TEXTAUSZUG:

--

Ist das noch Mountainbiken?
Höhere Geschwindigkeit und mehr Reichweite bei weniger Aufwand – und das fast ohne Emissionen. Inwiefern lassen sich die Vorteile des E-Bikes auf Mountainbikes übertragen? Christoph Wimmer ist dem Boom in die Salzburger Berge gefolgt.
Höhenprofile von Mountainbikestrecken ähneln oft einer Glockenkurve. Man fährt irgendwo hinauf, dann fährt man irgendwo hinunter. Voraussetzung dafür ist die nötige Fitness. Wem die Zeit fehlt, um Kraft und Kondition aufzubauen, oder für wen das gesundheitlich schwierig ist, wird sich die Investition in ein Mountainbike zweimal überlegen. Einen möglichen Kompromiss stellen hier E-Mountainbikes dar. Was vor wenigen Jahren noch als Nischenprodukt für Senioren vermarktet wurde, führt heuer die Verkaufscharts im wirtschaftlich starken E-Bike-Sektor an.
Um zu erfahren, was hinter dem Trend steckt, reise ich nach Salzburg in die Region Leogang Saalfelden. Saalfelden nimmt seit 2007 am Landesprogramms »e5« teil und setzt sich damit aktiv für langfristige Klimaschutzmaßnahmen und mehr Energieeffizienz ein. Dabei zählen E-Mountainbikes zu den Schwerpunkten, auf die im Tourismus gesetzt wird. So bieten zum Beispiel zahlreiche Gastronomen in der Region die Möglichkeit, die Batterien der fast emissionsfreien Fortbewegungsmittel kostenlos aufzuladen.
MTB VS. E-MTB
Bei der Talstation der Asitzbahn in Leogang warten zwei Fahrräder auf mich: das Scott E-Genius 730 und das Scott Scale 740. Beim E-Genius handelt es sich um ein modernes 27,5+ Enduro E-Mountainbike mit 160mm Federweg und Bosch Elektromotor. Das Scale ist ein 29er Cross Country Hardtail. Mit nur 11 kg Gewicht bringt es weniger als halb so viel auf die Waage wie das E-Bike.
Im direkten Vergleichstest fahre ich einen Abschnitt der »Gunzi Trail«-Tour in Leogang erst mit dem herkömmlichen, dann mit dem E-Mountainbike. Die sechs Kilometer kurze Strecke verläuft erst steil 200 Höhenmeter hoch auf den Sonnberg, bevor ein Singletrail (S1) durch ein schattiges Waldstück wieder zurück ins Tal führt. Stellenweise müssen bei der Auffahrt Steigungen von 20 Prozent überwunden werden.

--

VORLIEGENDE DATEN:
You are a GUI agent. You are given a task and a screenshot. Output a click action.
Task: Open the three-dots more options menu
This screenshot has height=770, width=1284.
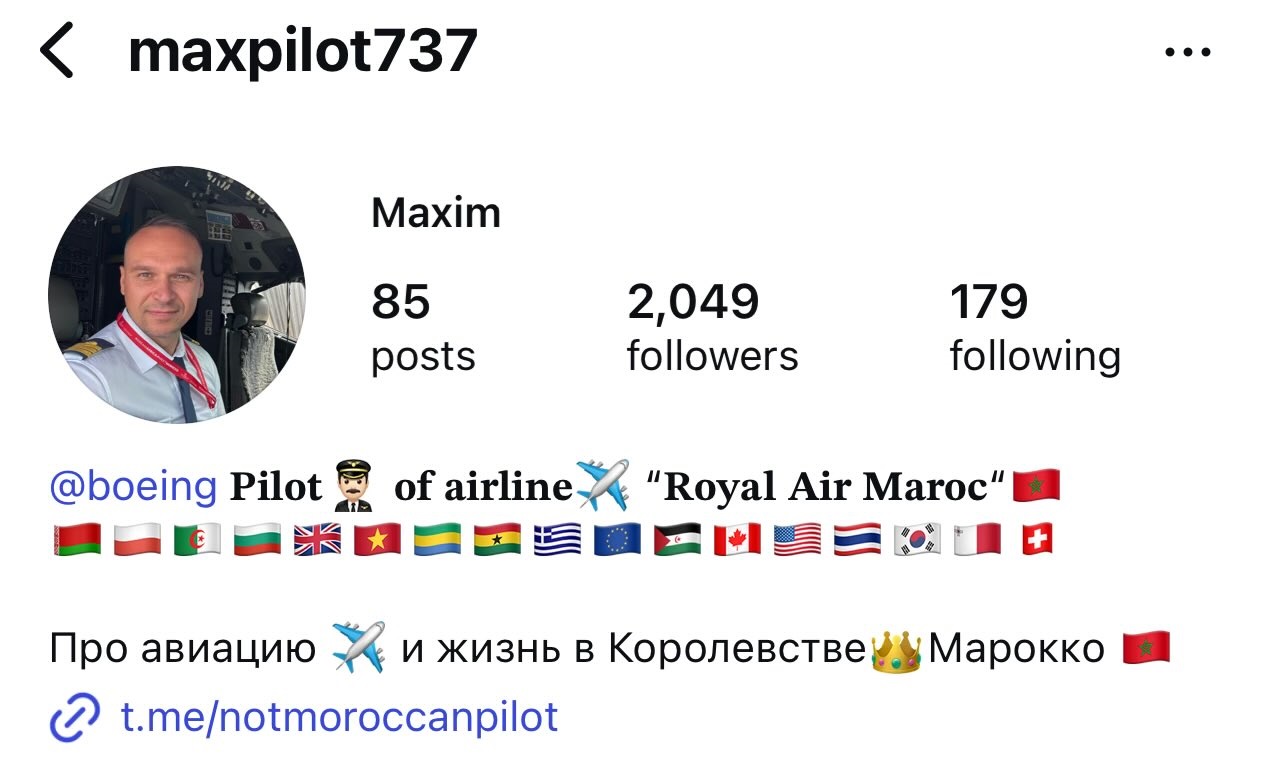(1189, 53)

--

AUFGABE A:
Wie viel wiegt das Scott Scale 740 laut dem Textauszug?
AUFGABE B:
Fass den Absatz aus dem Textauszug, der mit „Im direkten Vergleichstest“ beginnt, als kurze Liste zusammen und behalte dabei die wichtigsten Angaben.
AUFGABE C:
Schreib aus dem Textauszug die Stelle von „Ist das noch“ bis einschließlich „Salzburger Berge gefolgt.“ wortgetreu ab.
Das Material kommt aus einer anderen Quelle als der Textauszug.

RICHTIGE LÖSUNG A:
11 kg.

RICHTIGE LÖSUNG B:
- Vergleichstest auf einem Abschnitt der »Gunzi Trail«-Tour in Leogang, zuerst mit dem herkömmlichen, dann mit dem E-Mountainbike
- Länge der Strecke: sechs Kilometer
- zuerst steil 200 Höhenmeter hinauf auf den Sonnberg
- danach ein Singletrail (S1) durch ein schattiges Waldstück zurück ins Tal
- bei der Auffahrt stellenweise Steigungen von 20 Prozent

RICHTIGE LÖSUNG C:
Ist das noch Mountainbiken?
Höhere Geschwindigkeit und mehr Reichweite bei weniger Aufwand – und das fast ohne Emissionen. Inwiefern lassen sich die Vorteile des E-Bikes auf Mountainbikes übertragen? Christoph Wimmer ist dem Boom in die Salzburger Berge gefolgt.